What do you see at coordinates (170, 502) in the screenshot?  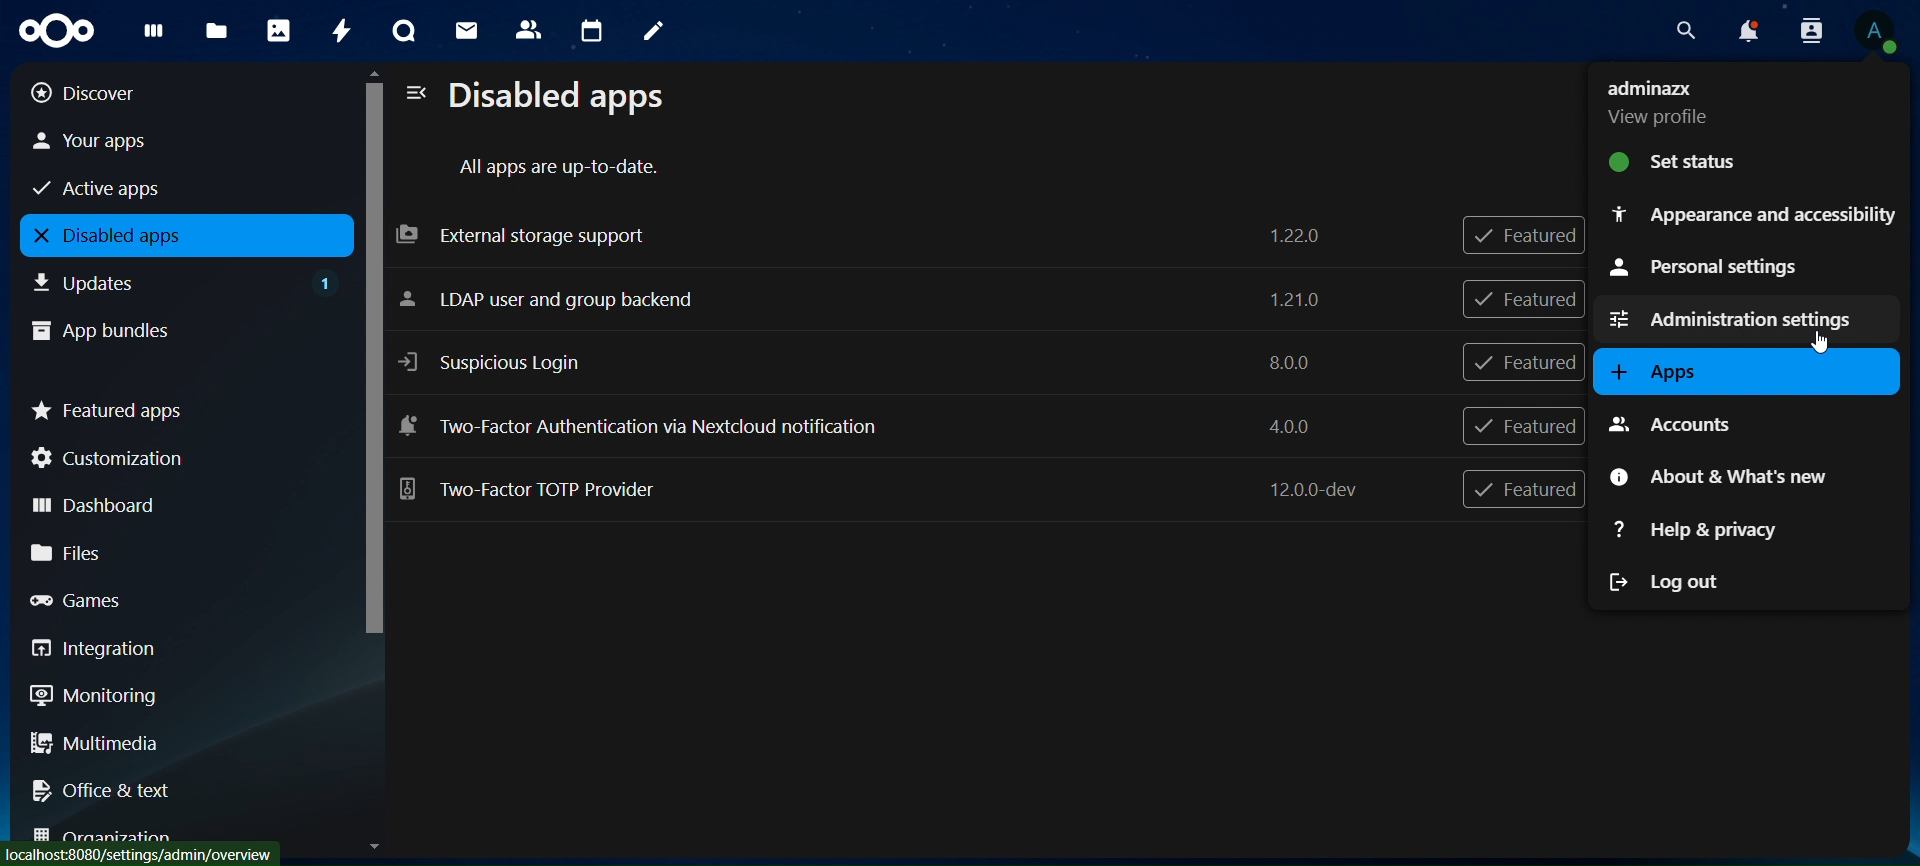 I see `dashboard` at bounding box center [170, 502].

+===+

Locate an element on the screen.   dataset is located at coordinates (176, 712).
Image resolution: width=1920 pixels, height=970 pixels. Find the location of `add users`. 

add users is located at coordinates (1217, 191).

+===+

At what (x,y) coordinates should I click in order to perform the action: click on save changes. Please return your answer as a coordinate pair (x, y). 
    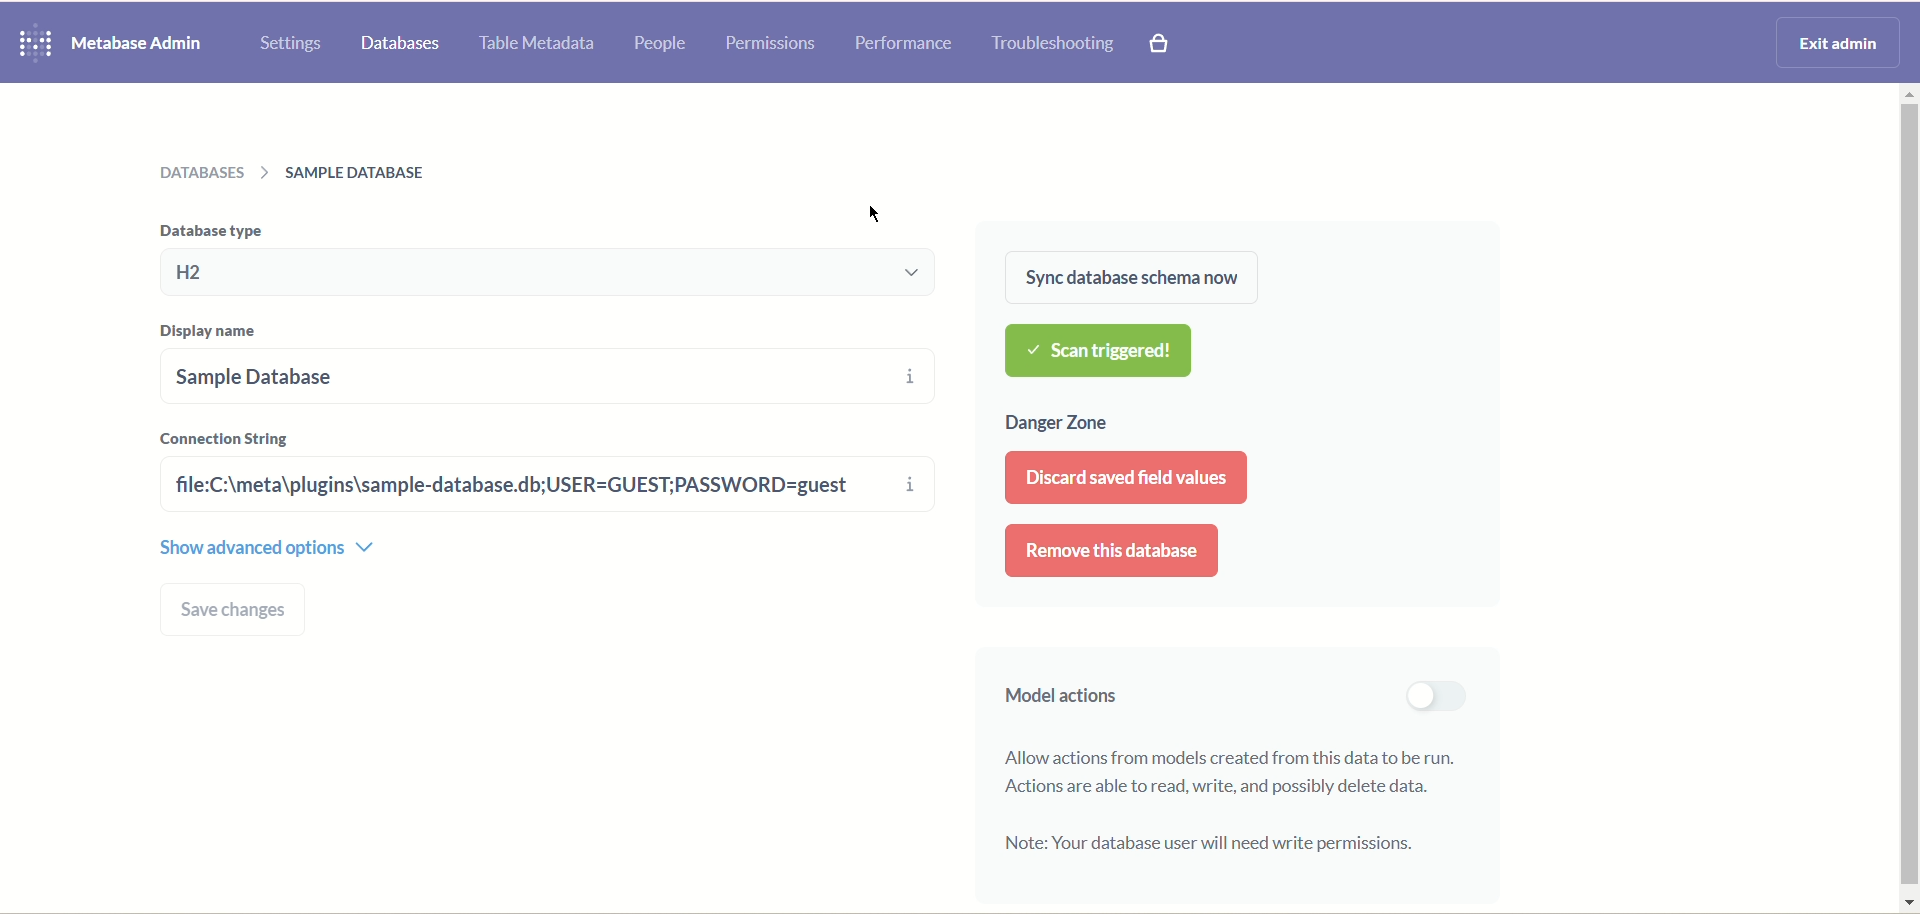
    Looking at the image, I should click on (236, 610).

+===+

— THE REQUEST —
Retype the lines from the line with "At what (x,y)" up to and including the line with "Looking at the", leaving the pictures out of your answer.

— RESPONSE —
At what (x,y) coordinates should I click in order to perform the action: click on save changes. Please return your answer as a coordinate pair (x, y). 
    Looking at the image, I should click on (236, 610).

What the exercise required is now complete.